Neither side asserts that the opposing expert is unqualified. Moreover, both Plaintiffs' expert Dr. Tollison and the NCAA's expert Dr. Ordover appear to have sufficient qualifications. (Pls.' Mot., Tollison Decl. Ex. 1 ( curriculum vitae), Ex. 2 (expert testimony and reports provided in other cases); Def.'s Opp'n, Ordover Decl. Ex. 1 ( curriculum vitae), Ex. 2 (expert testimony provided in other cases).)

Having set forth the applicable standards for class certification analysis, the Court now turns to the requirements of Rules 23(a) and (b)(3).

V. RULE 23 ANALYSIS

A. Rule 23(a)

Rule 23(a) provides:

One or more members of a class may sue or be sued as representative parties on behalf of all only if (1) the class is so numerous that joinder of all members is impracticable ["numerosity"], (2) there are question of law or fact common to the class ["commonality"], (3) the claims or defenses of the representative parties are typical of the claims or defenses of the class ["typicality"], and (4) the representative parties will fairly and adequately protect the interests of the class ["adequate representation"]. FED. R. CIV. P. 23(a) (emphasis added). The Court must address numerosity, commonality, typicality, and adequate representation separately in assessing whether Plaintiffs have met their Rule 23(a) burden.

1. Numerosity

Rule 23(a)(1) requires the class to be so numerous that complete joinder of individual class members is impracticable. The numerosity requirement calls for more than speculation, but less than an exact figure. ALBA CONTE HERBERT B. NEWBERG, 6 NEWBERG ON CLASS ACTIONS § 18:2 (4th ed. 2002) [hereinafter NEWBERG]. "A finding of numerosity may be supported by common sense assumptions, and it is especially appropriate in antitrust actions brought under Rule 23(b)(3)." In re Playmobil, 35 F. Supp. 2d at 239 (citing NEWBERG (2d ed. 1985)). Geographic dispersion also plays a role in determining whether joinder would be impracticable. Id.

Here, the purported class includes walk-on football players from all over the United States.

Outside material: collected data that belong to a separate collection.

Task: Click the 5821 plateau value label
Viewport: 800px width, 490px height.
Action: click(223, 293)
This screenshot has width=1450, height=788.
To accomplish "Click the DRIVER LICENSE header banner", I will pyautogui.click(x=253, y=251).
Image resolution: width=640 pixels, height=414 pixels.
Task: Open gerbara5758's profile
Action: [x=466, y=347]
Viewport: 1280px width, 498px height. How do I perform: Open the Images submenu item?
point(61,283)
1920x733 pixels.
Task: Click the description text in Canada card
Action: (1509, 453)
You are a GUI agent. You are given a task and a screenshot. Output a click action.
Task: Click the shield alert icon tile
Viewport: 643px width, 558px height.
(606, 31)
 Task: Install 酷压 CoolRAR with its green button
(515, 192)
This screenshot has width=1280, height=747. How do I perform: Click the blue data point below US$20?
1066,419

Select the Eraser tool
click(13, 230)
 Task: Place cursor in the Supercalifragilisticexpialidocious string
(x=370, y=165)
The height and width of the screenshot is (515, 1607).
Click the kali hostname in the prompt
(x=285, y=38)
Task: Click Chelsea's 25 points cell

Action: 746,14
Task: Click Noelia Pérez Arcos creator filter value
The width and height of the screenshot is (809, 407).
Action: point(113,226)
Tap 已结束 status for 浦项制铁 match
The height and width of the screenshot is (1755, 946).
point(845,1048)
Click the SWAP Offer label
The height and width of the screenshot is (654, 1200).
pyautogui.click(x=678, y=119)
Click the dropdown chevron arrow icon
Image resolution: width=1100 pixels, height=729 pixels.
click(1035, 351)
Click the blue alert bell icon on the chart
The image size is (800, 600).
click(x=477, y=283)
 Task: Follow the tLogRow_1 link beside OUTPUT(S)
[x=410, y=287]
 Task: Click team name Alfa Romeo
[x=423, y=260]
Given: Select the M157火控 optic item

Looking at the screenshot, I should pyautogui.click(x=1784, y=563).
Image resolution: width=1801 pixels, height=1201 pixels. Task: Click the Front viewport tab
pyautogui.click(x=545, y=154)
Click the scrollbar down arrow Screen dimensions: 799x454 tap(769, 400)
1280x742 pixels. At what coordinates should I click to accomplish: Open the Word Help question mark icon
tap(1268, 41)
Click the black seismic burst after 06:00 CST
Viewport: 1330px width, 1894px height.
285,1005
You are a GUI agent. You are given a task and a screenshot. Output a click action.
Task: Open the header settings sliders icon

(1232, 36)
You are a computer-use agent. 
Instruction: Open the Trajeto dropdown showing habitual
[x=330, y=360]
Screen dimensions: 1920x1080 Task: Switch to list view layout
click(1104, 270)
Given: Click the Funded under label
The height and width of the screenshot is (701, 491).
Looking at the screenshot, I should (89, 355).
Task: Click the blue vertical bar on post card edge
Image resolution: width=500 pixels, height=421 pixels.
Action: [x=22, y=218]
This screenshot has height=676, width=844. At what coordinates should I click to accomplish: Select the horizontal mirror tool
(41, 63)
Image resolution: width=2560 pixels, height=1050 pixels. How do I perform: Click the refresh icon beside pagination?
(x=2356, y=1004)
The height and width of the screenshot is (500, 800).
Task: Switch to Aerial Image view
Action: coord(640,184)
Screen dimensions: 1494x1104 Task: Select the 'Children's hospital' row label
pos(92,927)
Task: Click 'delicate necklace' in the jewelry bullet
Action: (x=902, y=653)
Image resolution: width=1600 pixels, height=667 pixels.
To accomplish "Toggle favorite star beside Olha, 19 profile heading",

Plaintiffs assert that there are "hundreds, if not thousands" of members of the proposed class. (Pl.'s Mot. 11.) The NCAA does not dispute Plaintiffs' allegation as to the size of the class, nor does it challenge class certification on the basis of failure to meet the numerosity requirement. Further, given an average roster size of approximately 115 during the 200-04 seasons, along with the NCAA-imposed limit of 105 players who can attend pre-season practice, it is reasonable to estimate that there were roughly 20 walk-ons who attended pre-season practice per season at many, if not all, of the 117 Division I-A schools. Thus, for one of the four seasons at issue here, the Court can reasonably estimate that at least 2,000 players probably would be class members, and a class of over 2,000 people nationwide certainly satisfies the numerosity requirement. See In re Flat Glass Antitrust Litig., 191 F.R.D. 472, 477 (W.D. Pa. 1999); Lewis v. National Football League, 146 F.R.D. 5, 8-9 (D.D.C. 1992). Accordingly, the Court finds that Rule 23(a)(1) is satisfied in this case.

It is undisputed that the average roster size during the seasons at issue in this lawsuit (2000-04) was at least 115. (Pl.'s Mot., Tollison Decl. ¶ 41 tbl.4 (showing data from the NCAA's website about roster sizes).)

2. Commonality

Rule 23(a)(2) requires that there be questions of law or fact common to the class. However, not all questions of law and fact need to be common to the class. Hanlon v. Chrysler Corp., 150 F.3d 1011, 1019 (9th Cir. 1998); NEWBERG § 18:5. Further, "individual issues of fact will invariably be present," and this reality will not preclude certification. NEWBERG § 18:6, at 21. As the Ninth Circuit has explained the test, "[t]he commonality preconditions of Rule 23(a)(2) are less rigorous than the companion requirements of Rule 23(b)(3) [that common issues predominate over individual ones]. Indeed, Rule 23(a)(2) has been construed permissively. . . . The existence of shared legal issues with divergent factual predicates is sufficient. . . ." Hanlon, 150 F.3d at 1019.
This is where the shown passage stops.